* _TEXTO DEL EJERCICIO_
═══

El Ticuí

¿Recuerdas Macondo? El calor es igual de insoportable y el sol te quema hasta la raíz de los vellos púbicos. Ese es el Ticuí, Guerrero. Y si pasas algún día por ahí, entenderás que para los melancólicos y los viejos provincianos el resplandor de un lugar paradisiaco culmina con la ruina y la miseria emocional de su gente, de sus tierras y de sus jacales... ese es el Ticuí...¿Recuerdas Macondo?

martes, abril 28, 2009

El Miedo a los marranos



8:30 de la mañana. Apenas ha sonado el despertador y ya me he autodiagnosticado: influenza tipo C. Tengo cansancio extremo. No pienso salir de la casa ni por un incendio en el multifamiliar donde vivo desde hace cinco años.
Ya tengo un síntoma.
Definitivamente, estoy enferma.
¿El dolor de cabeza será otro síntoma o es consecuencia de la suma de desvelos?
Cómo duele. Me están reventando las sienes.
Los noticieros de Televisa, Tv Azteca y CNN no hablan de otra cosa.
En la radio, aunque están por terminarse los noticiarios, la nota sigue siendo la misma.
Cambio de estación, prefiero música pop para esta amarga mañana.
Hasta en las frecuencias románticas el tema es el virus mortal.


9:47 de la mañana. El teléfono ha comenzado a timbrar: “¿Qué sabes de la influenza?”
Y la pregunta se repite en mis dos teléfonos.
Amigos, compañeros de la universidad, familiares.
Todos esperanzados en encontrar en mí, una respuesta tranquilizadora.
El jinete de la peste ha llegado a estas tierras. Formamos parte de las profecías y de los textos bíblicos que aluden al exterminio de la raza humana.

Al menos tomaré un baño de agua fría, ello podría calmar este dolor incesante.


10:24 de la mañana. Un estornudo me toma por sorpresa.
¡Achúuuuuuuuuuuuuu!

═══

* _LOS DATOS_
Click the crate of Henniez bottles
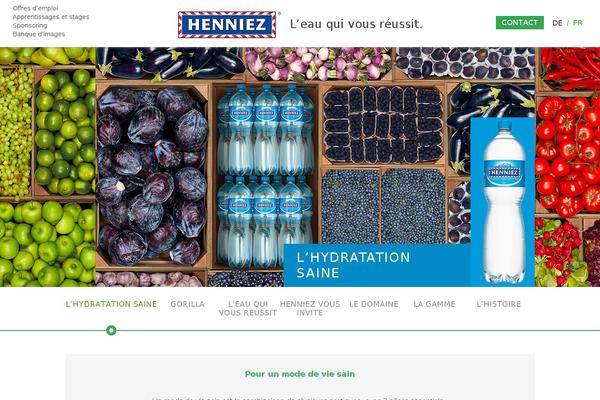600x400 pixels. tap(265, 176)
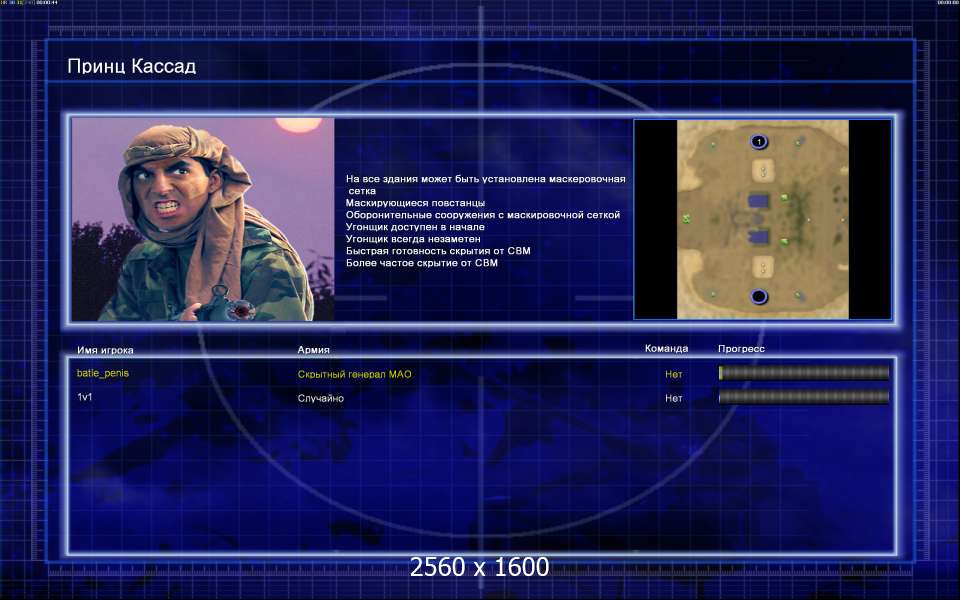This screenshot has height=600, width=960.
Task: Select the empty start position at map bottom
Action: coord(758,296)
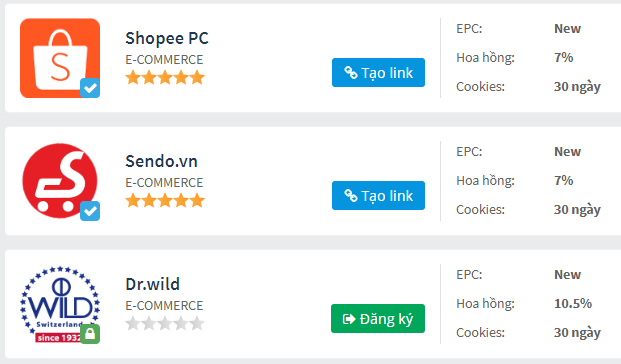Open the Shopee PC campaign title

coord(167,38)
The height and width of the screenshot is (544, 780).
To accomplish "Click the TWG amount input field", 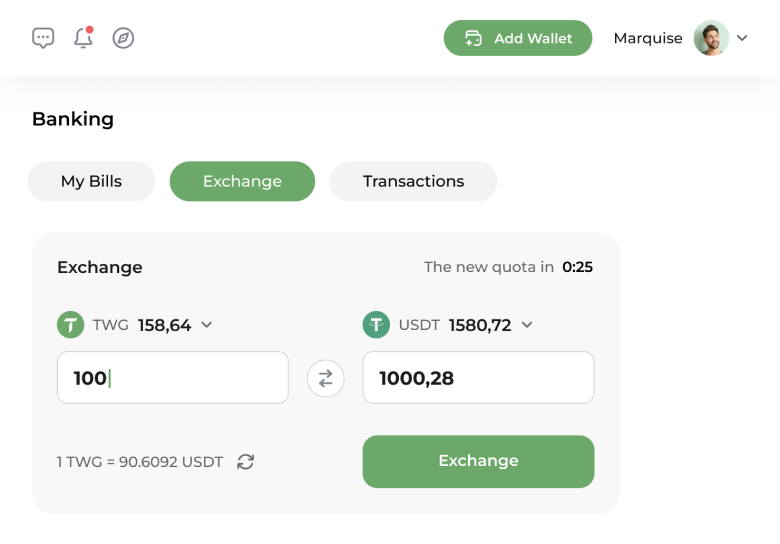I will pyautogui.click(x=172, y=378).
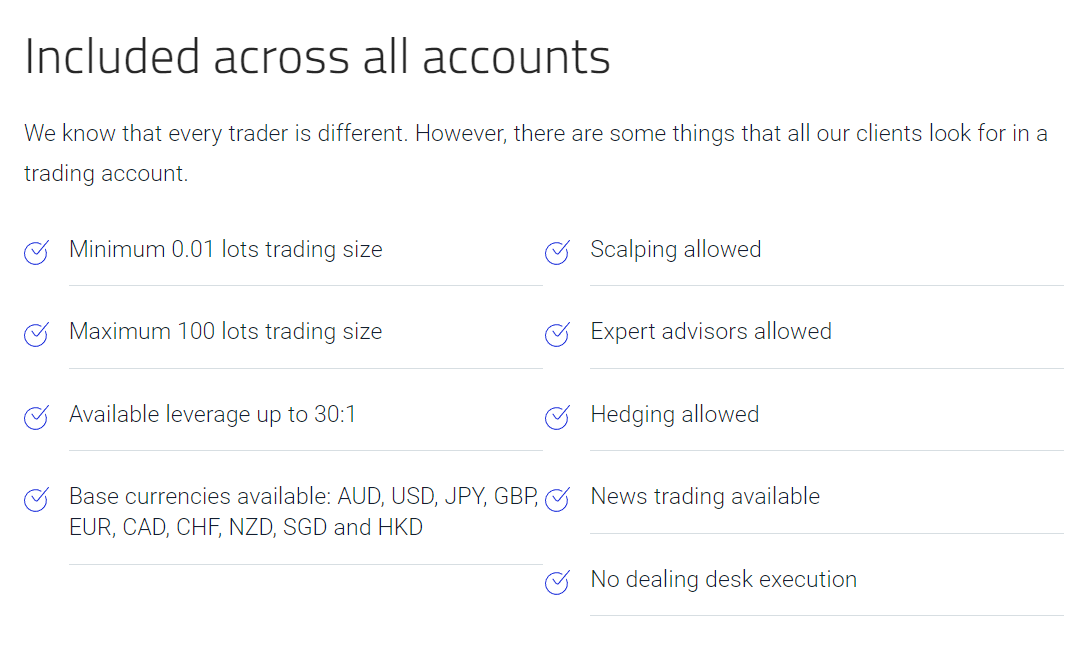
Task: Click the Scalping allowed text
Action: tap(676, 249)
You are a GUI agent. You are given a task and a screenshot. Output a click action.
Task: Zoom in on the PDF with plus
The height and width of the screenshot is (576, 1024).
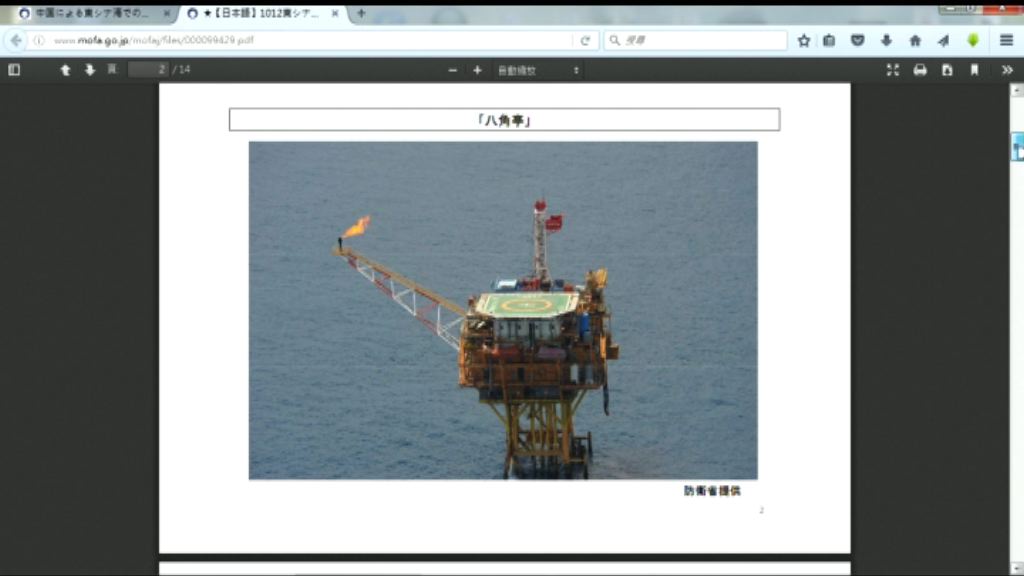click(478, 70)
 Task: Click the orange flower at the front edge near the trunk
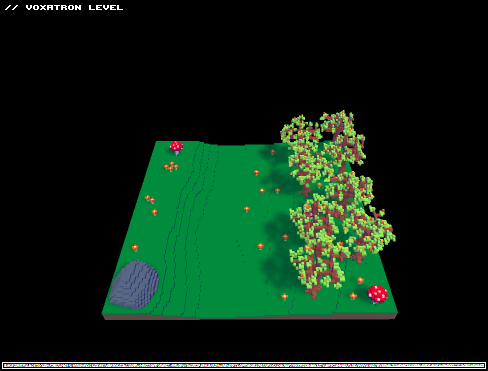(x=284, y=296)
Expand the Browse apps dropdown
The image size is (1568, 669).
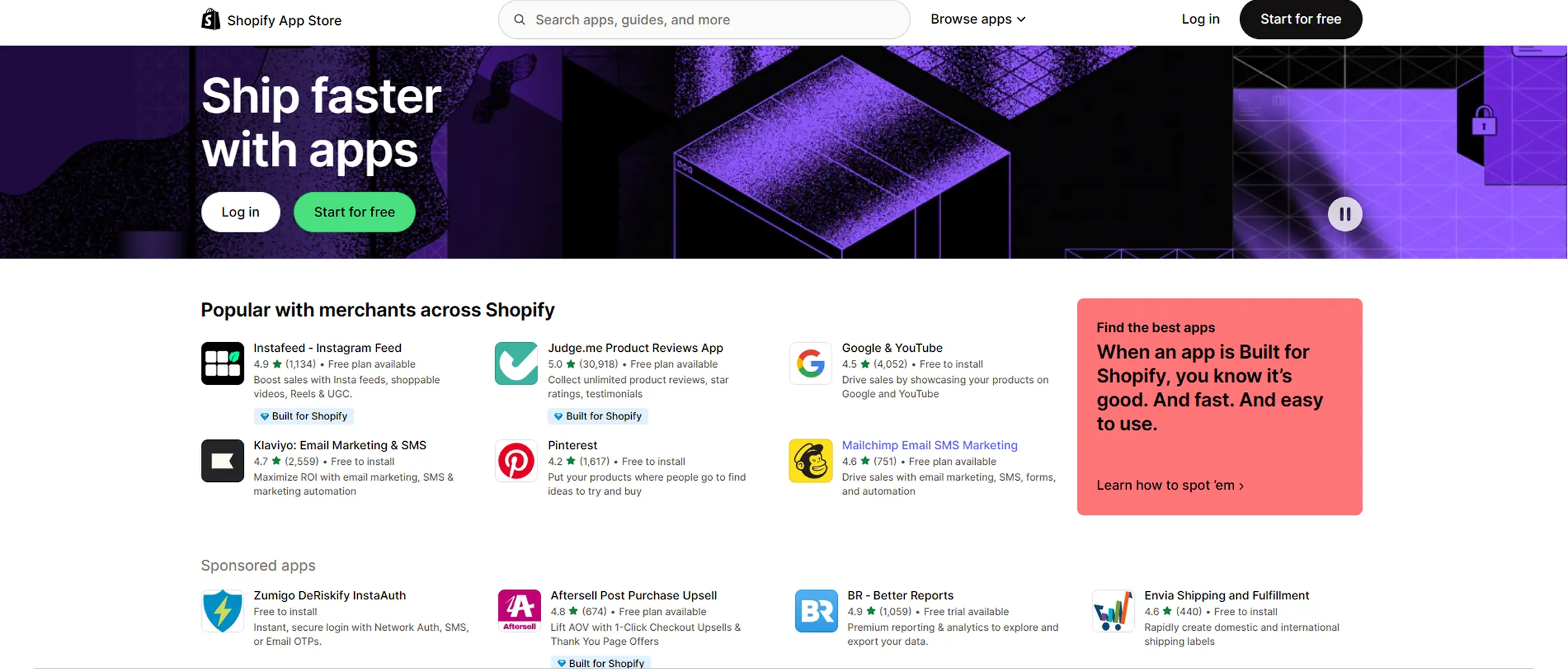(x=977, y=19)
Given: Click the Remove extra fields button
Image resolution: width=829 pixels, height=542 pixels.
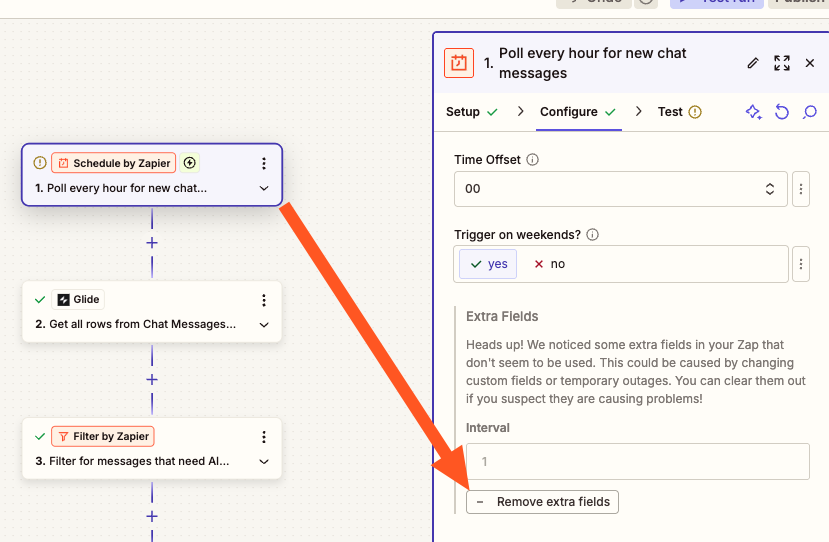Looking at the screenshot, I should 542,502.
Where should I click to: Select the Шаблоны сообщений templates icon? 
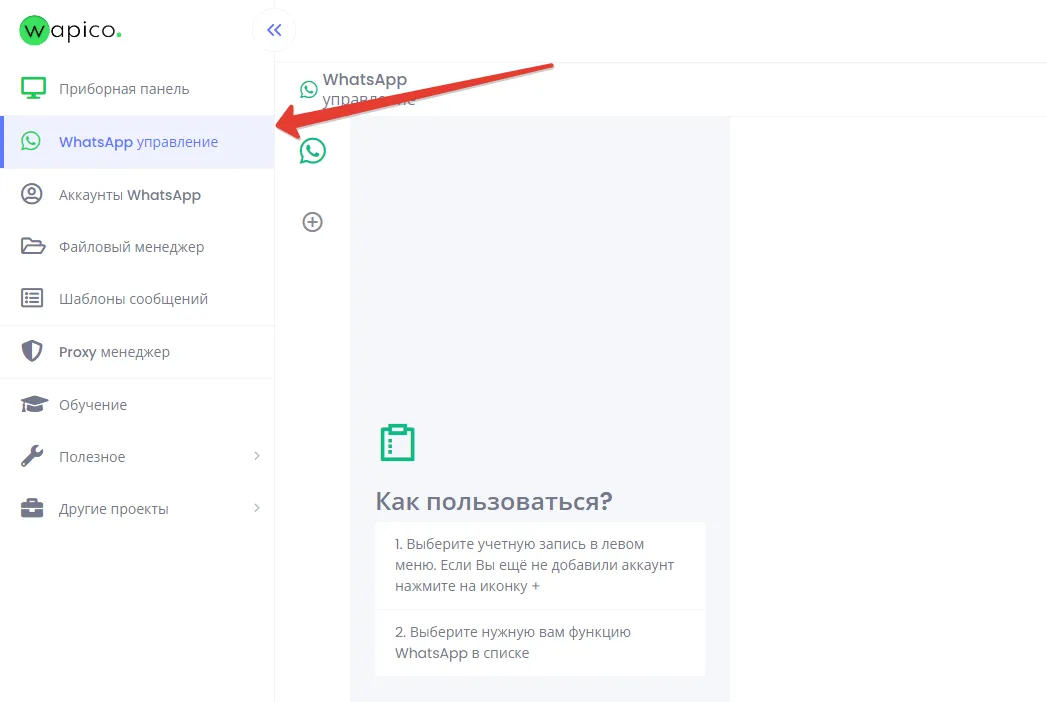click(33, 298)
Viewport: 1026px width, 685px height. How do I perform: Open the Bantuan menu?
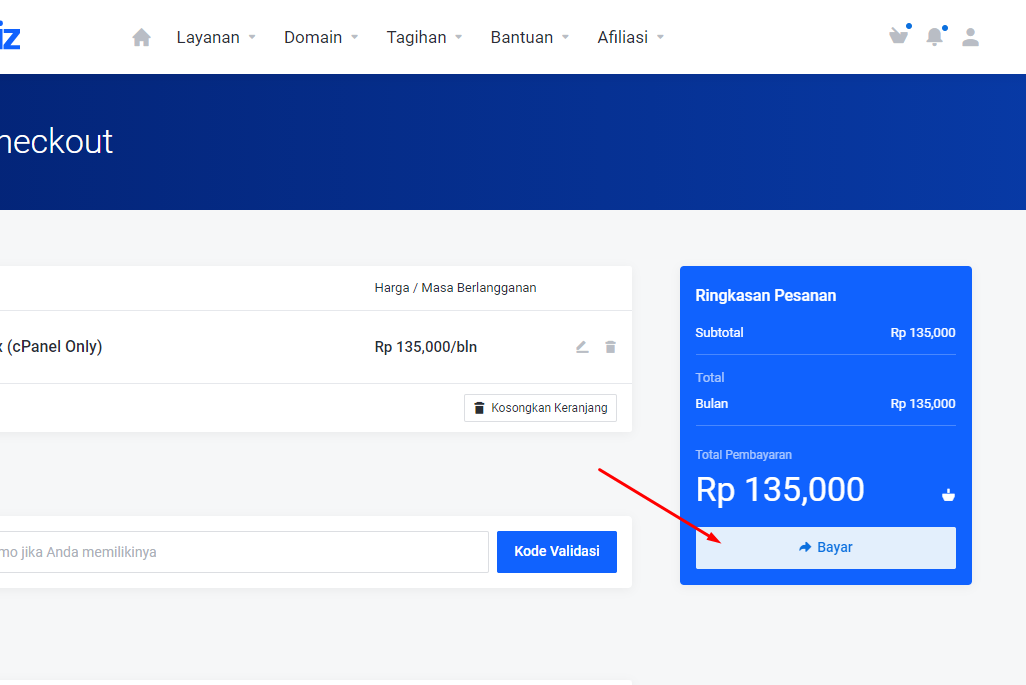coord(529,37)
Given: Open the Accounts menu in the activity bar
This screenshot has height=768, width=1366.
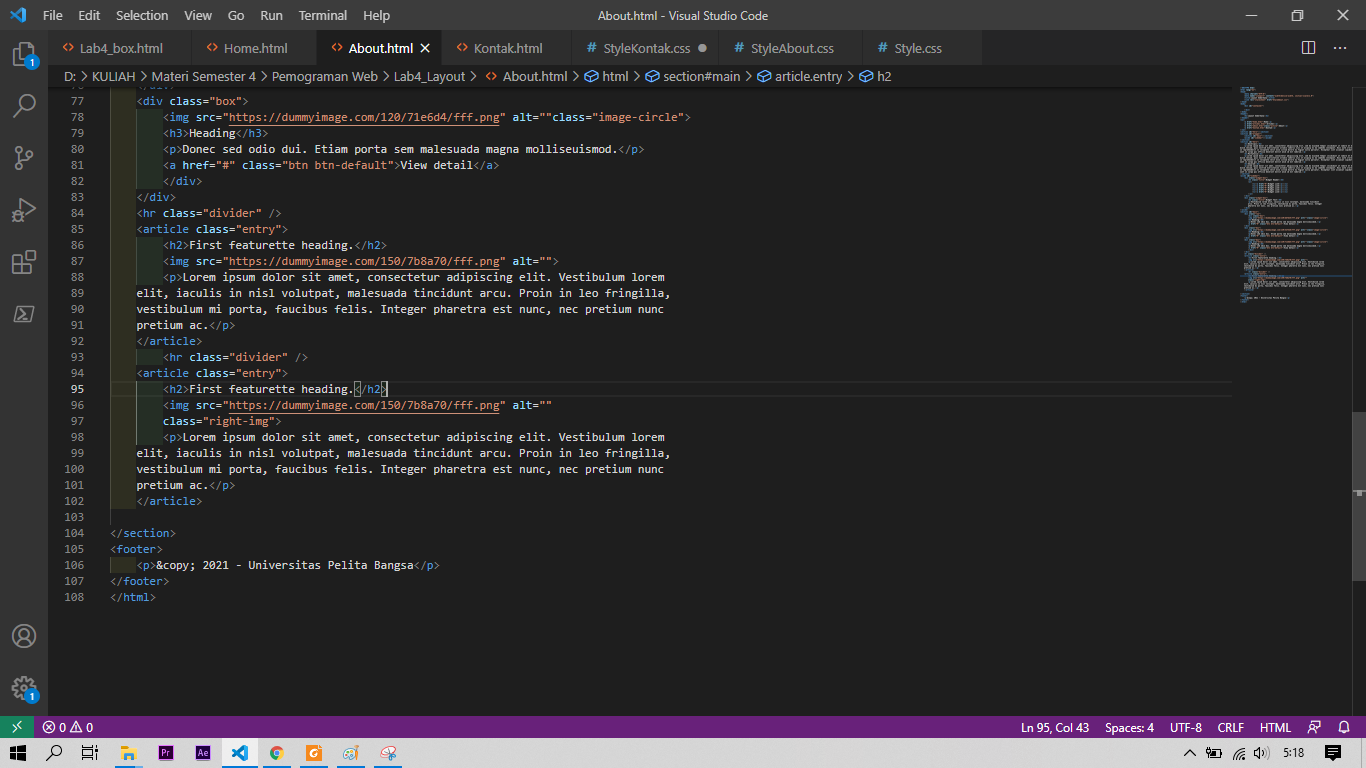Looking at the screenshot, I should point(24,635).
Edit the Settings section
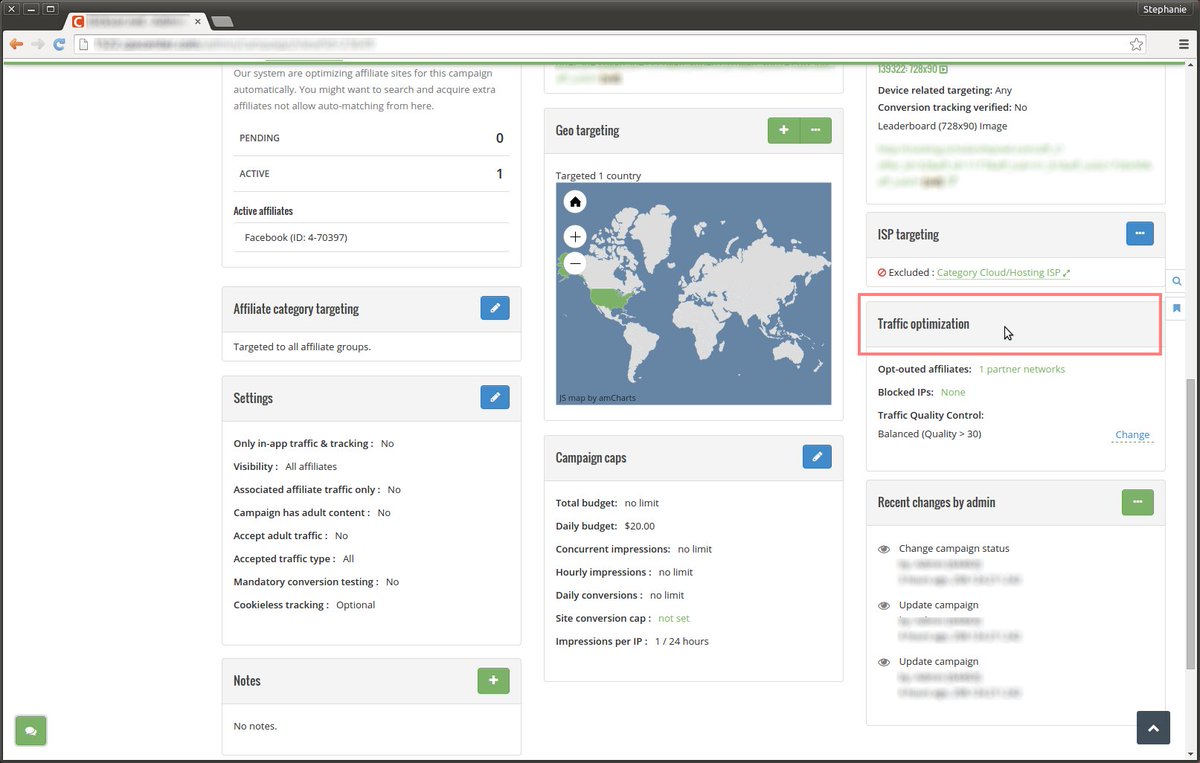Image resolution: width=1200 pixels, height=763 pixels. 495,397
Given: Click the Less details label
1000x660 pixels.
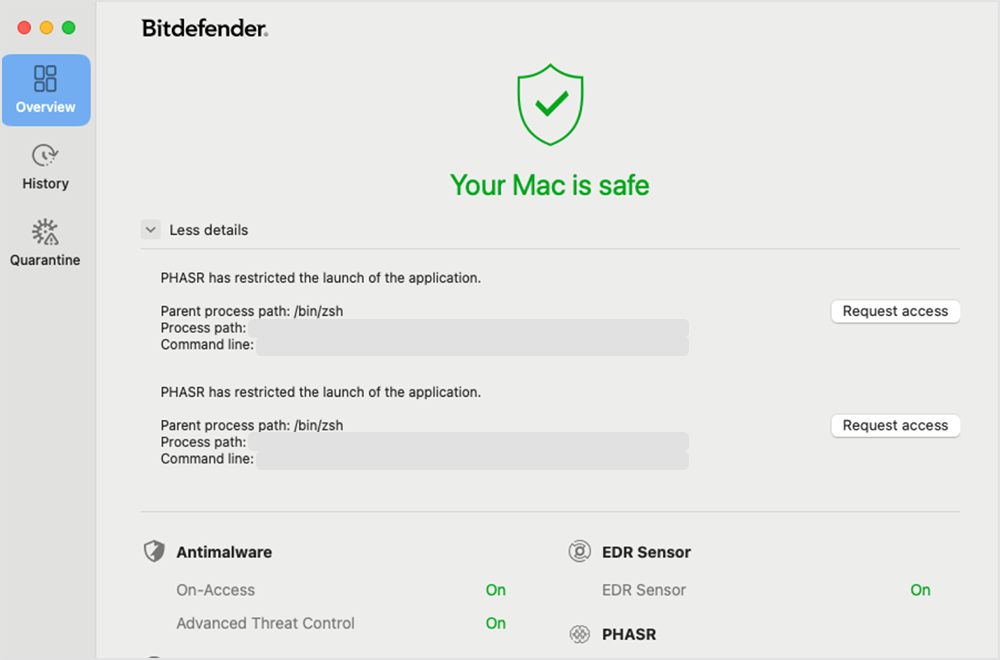Looking at the screenshot, I should pyautogui.click(x=209, y=230).

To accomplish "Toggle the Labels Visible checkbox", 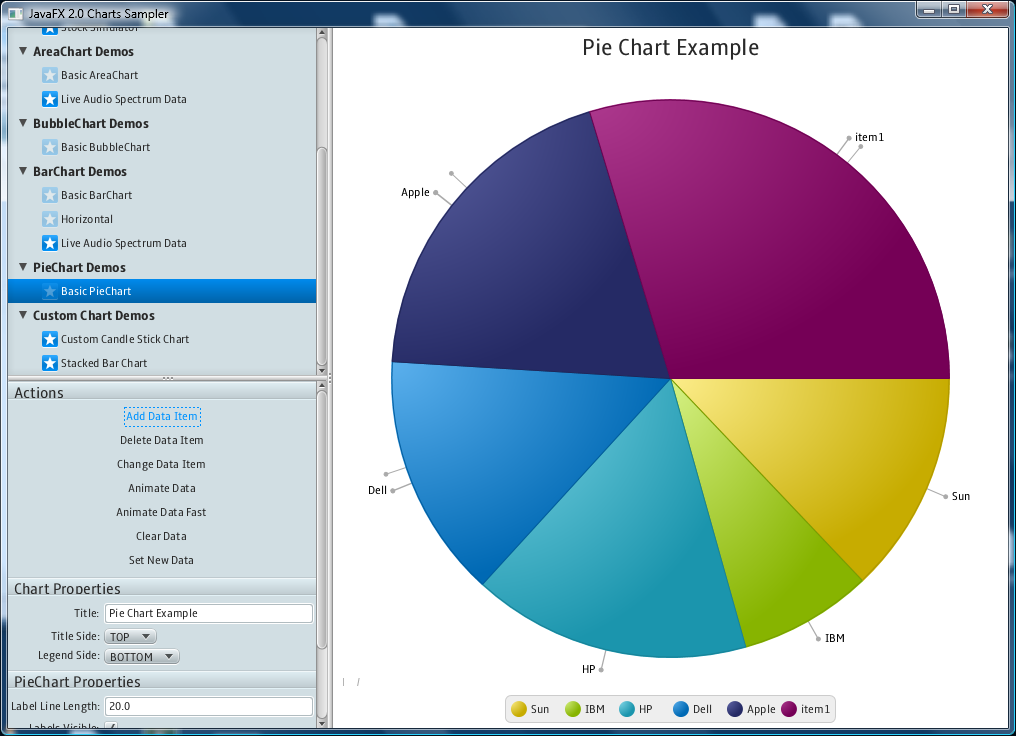I will [111, 726].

═══

* _REQUISITO A_
Reproduzca el fragmento del texto sobre el miedo a la influenza comprendido entre «Definitivamente, estoy enferma.» y «esta amarga mañana.», ambos incluidos.
* _REQUISITO B_
Según el texto sobre el miedo a la influenza, ¿por qué se decide tomar un baño de agua fría? Responda en una a tres oraciones.

* _RESULTADO A_
Definitivamente, estoy enferma.
¿El dolor de cabeza será otro síntoma o es consecuencia de la suma de desvelos?
Cómo duele. Me están reventando las sienes.
Los noticieros de Televisa, Tv Azteca y CNN no hablan de otra cosa.
En la radio, aunque están por terminarse los noticiarios, la nota sigue siendo la misma.
Cambio de estación, prefiero música pop para esta amarga mañana.

* _RESULTADO B_
Porque quien narra considera que un baño de agua fría podría calmar el dolor incesante que padece. Se trata del dolor de cabeza que le está reventando las sienes.